The road through Texas appellate courts is littered with plaintiffs’ health-care liability claims and verdicts that have been reversed because of Texas Civil Practice & Remedies Code Chapter 74, which contains most of the state’s most stringent tort-reform policies.

That’s why the Texas Supreme Court’s Nov. 30 decision in Aaron Felton v. Brock Lovett is remarkable: It reverses an intermediate appellate court decision that itself reversed and rendered a $742,701 jury verdict against a chiropractor for failure to warn about a procedure’s risk.

“I got a couple of email this morning that said, ‘Wow,’ ” said Cynthia Hollingsworth on the day the decision was released. A partner in Dallas’ Hollingsworth Walker, she represents plaintiff Aaron Felton.

According to the high court’s 8-0 decision, Felton filed a Chapter 74 health-care liability claim after allegedly suffering a stroke following his chiropractor Brock Lovett’s forceful manipulation of Felton’s neck. A jury found that Felton’s injuries were not caused by Lovett’s alleged negligence. However, the jury did find that “Lovett failed[ed] to disclose to [Felton] such risks and hazards inherent in the chiropractic treatment.”

Lovett appealed to Amarillo’s 7th Court of Appeals, which examined the case under Texas Civil Practice & Remedies Code §74.101. That provision requires “physicians” to disclose risks associated with medical care and “surgical procedures.”

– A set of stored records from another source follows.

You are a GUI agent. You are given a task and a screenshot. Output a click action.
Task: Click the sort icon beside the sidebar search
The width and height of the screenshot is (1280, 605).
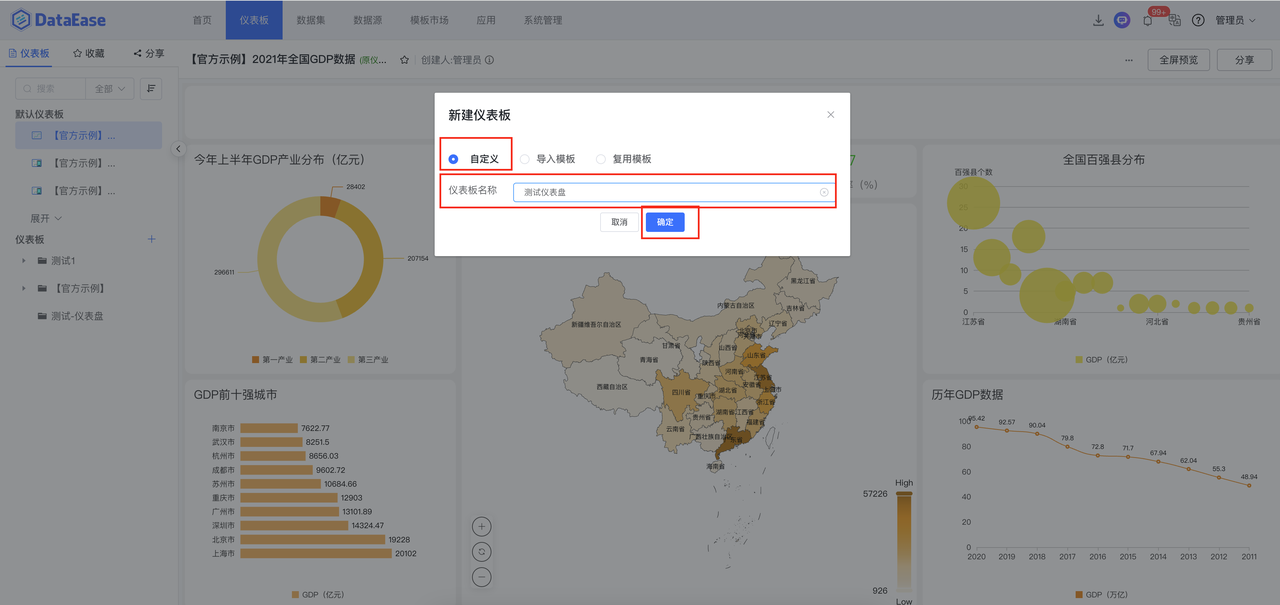[150, 88]
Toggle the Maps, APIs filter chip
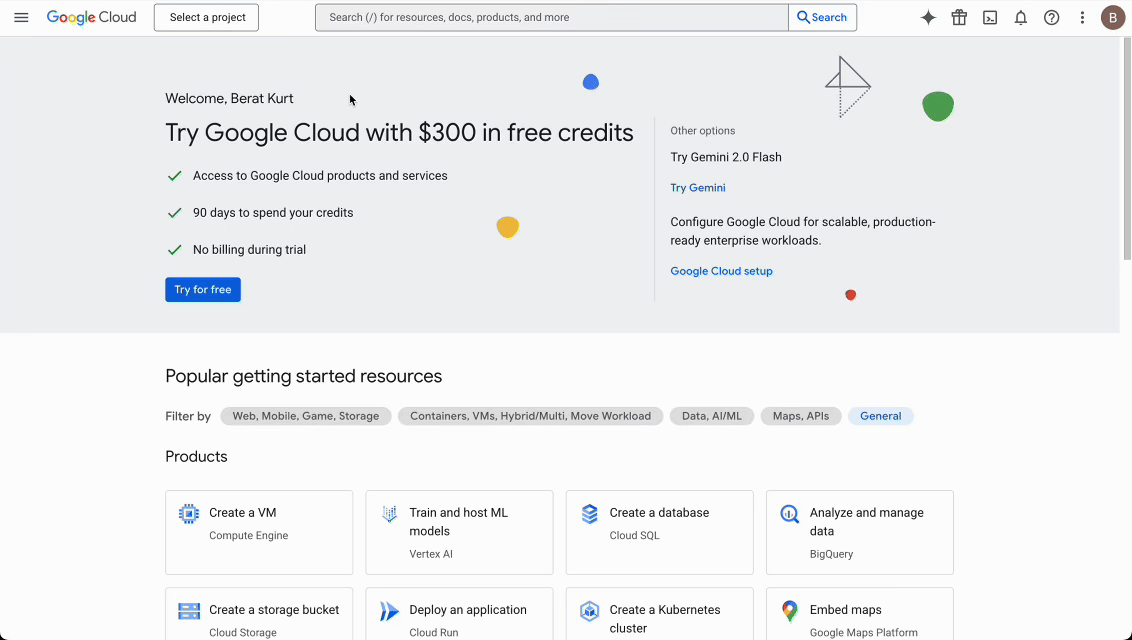Image resolution: width=1132 pixels, height=640 pixels. click(801, 416)
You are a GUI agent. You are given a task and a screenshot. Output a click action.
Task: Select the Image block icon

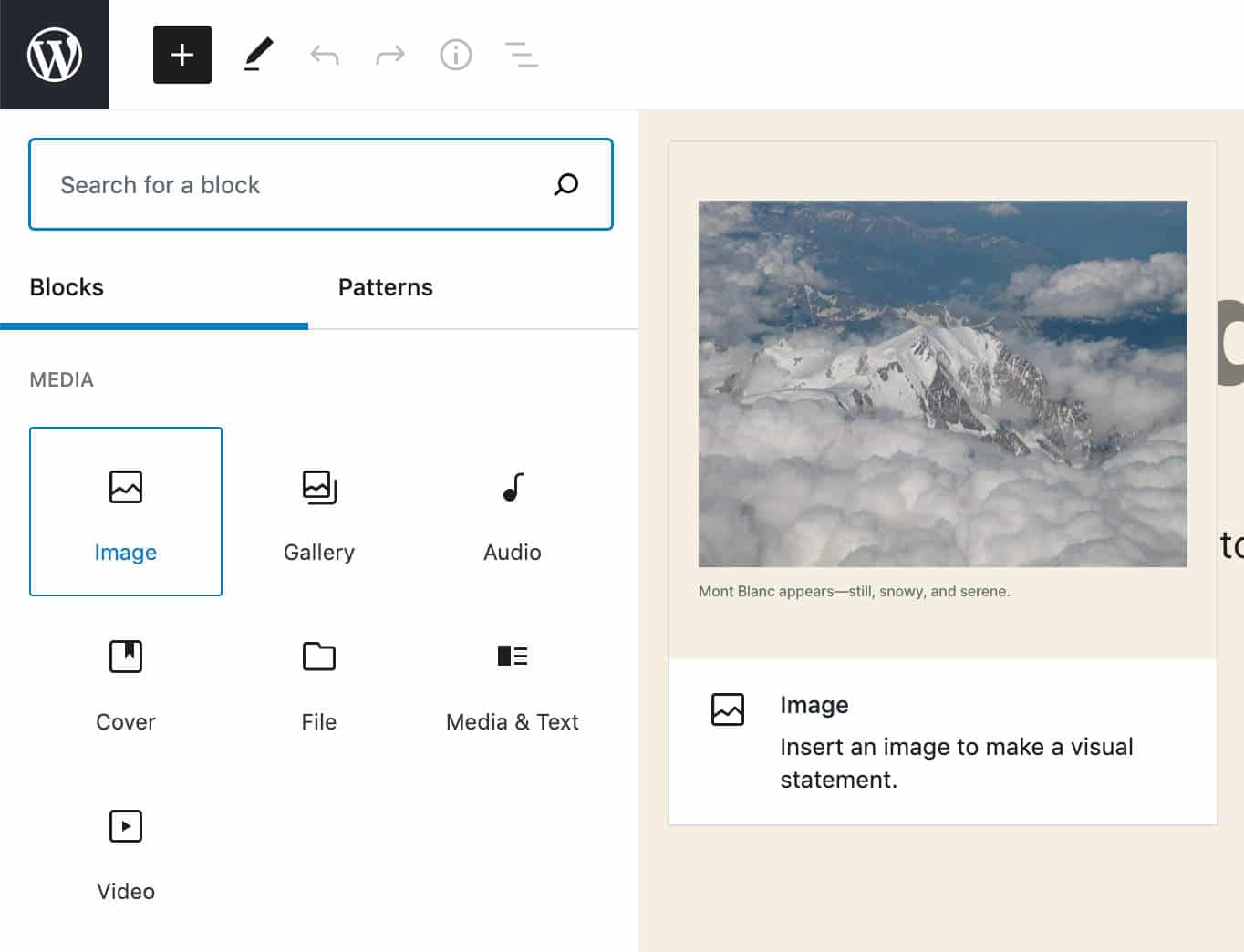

The 7th Court reversed the judgment in Felton’s favor. The justices held that Lovett did not have a duty to disclose the risks of treatment because those risks were not “inherent.”

Felton then appealed to the Supreme Court, arguing that §74.101 should apply to the case, and in the “unlikely event” the court decided that the statute did not apply, “Dr. Lovett had a common law duty to properly inform his patients,” according to Felton’s Nov. 29, 2011, reply brief in the case.

Lovett argued in his Nov. 11, 2011, reply brief that the high court should uphold the 7th Court’s decision because “the court of appeals correctly ruled that Dr. Lovett owed no duty of disclosure,” among other things.

The high court noted that, because Lovett is not a physician and cannot perform surgeries, §74.101 does not apply. And when §74.101 does not apply to a case, the common law does, wrote Justice Nathan Hecht in Felton.

“Chiropractors in Texas have long been held to a standard of ordinary care — that of a reasonable chiropractor — including the duty to reasonably disclose risks of treatment,” Hecht wrote in an opinion that reverses the decision and remands it to the 7th Court.

The decision makes some important clarifications on how tort law applies to chiropractors, Hollingsworth says.

“I think it’s good precedent. It establishes once and for all there is a duty,” Hollingsworth says. “It’s been established that chiropractors have a duty to disclose the risk.”

Scott P. Stolley, a partner in Dallas’ Thompson & Knight who represents Lovett, did not return a call for comment.